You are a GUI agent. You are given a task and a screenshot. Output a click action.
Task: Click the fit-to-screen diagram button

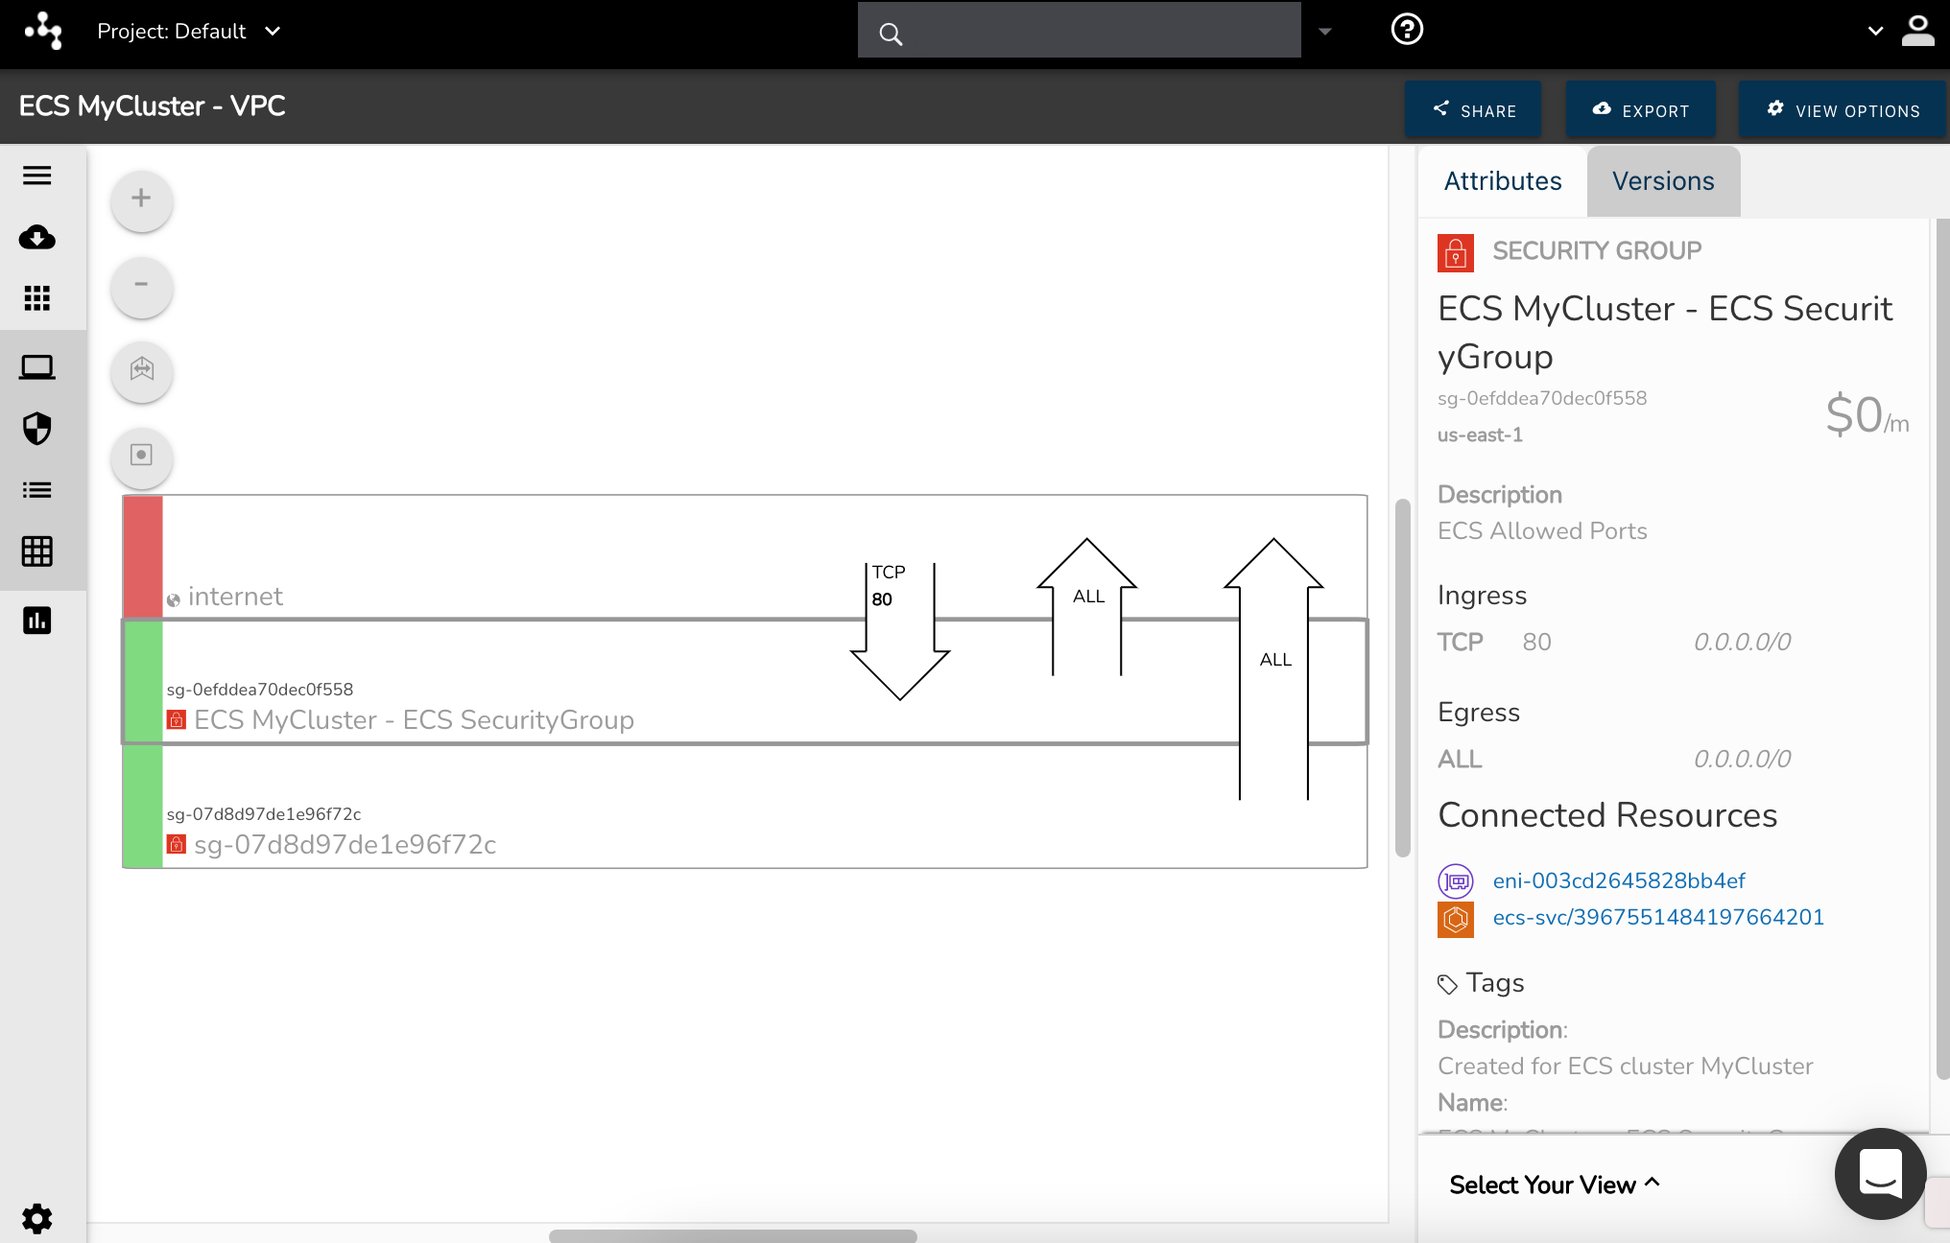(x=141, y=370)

========

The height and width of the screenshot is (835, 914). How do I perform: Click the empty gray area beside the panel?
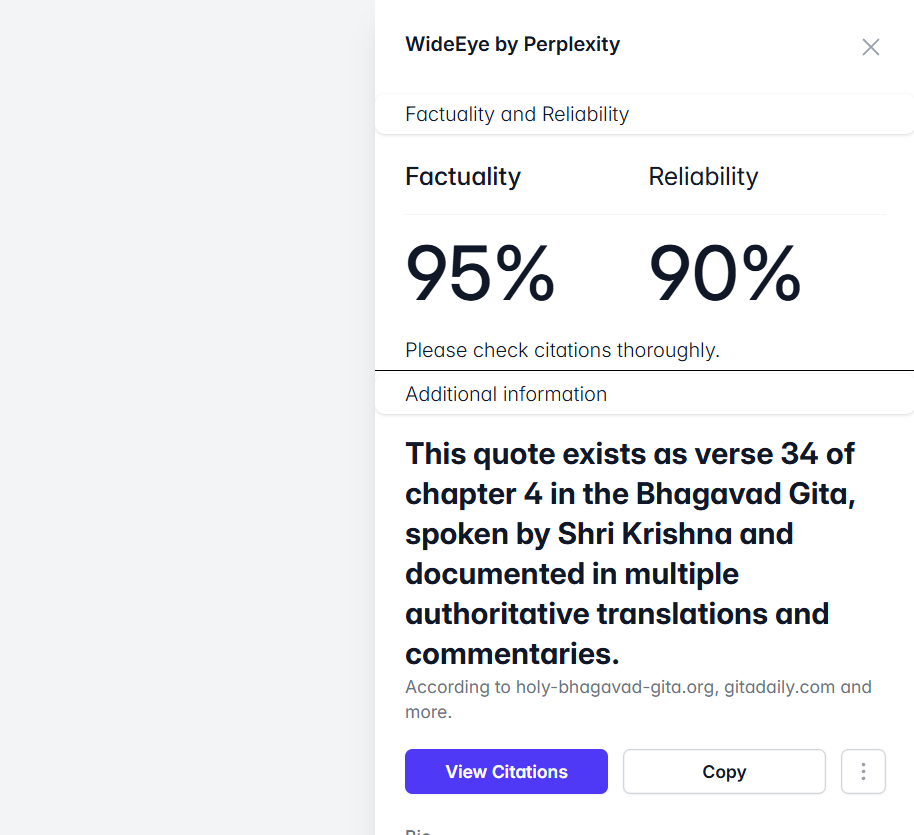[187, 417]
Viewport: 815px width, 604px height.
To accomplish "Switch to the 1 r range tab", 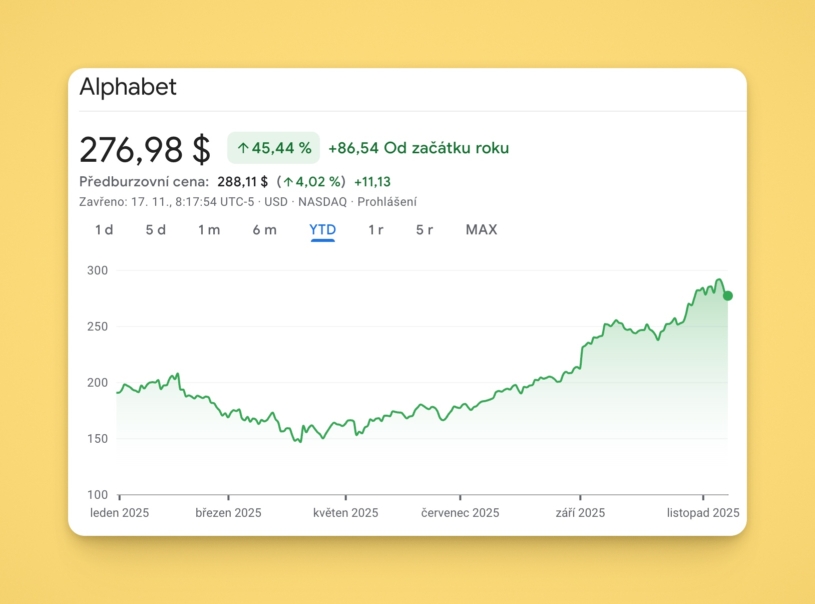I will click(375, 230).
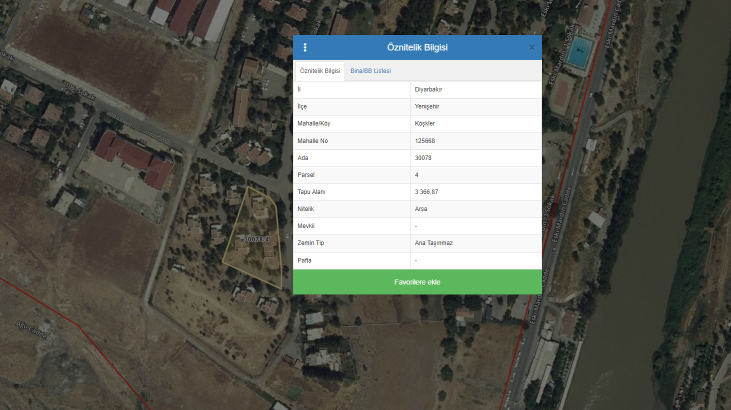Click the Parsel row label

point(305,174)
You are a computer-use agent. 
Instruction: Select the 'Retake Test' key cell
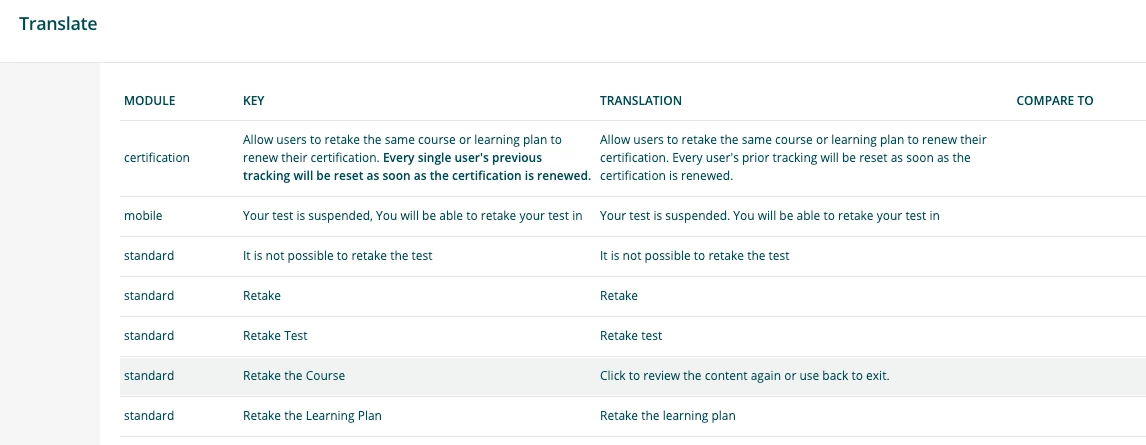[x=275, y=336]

========

→ EXERCISE
Count the lines in the records above that contain the string "agent", treating uppercase and lowercase letters as distinct. Reply with the number alone.

→ EXERCISE OUTPUT
2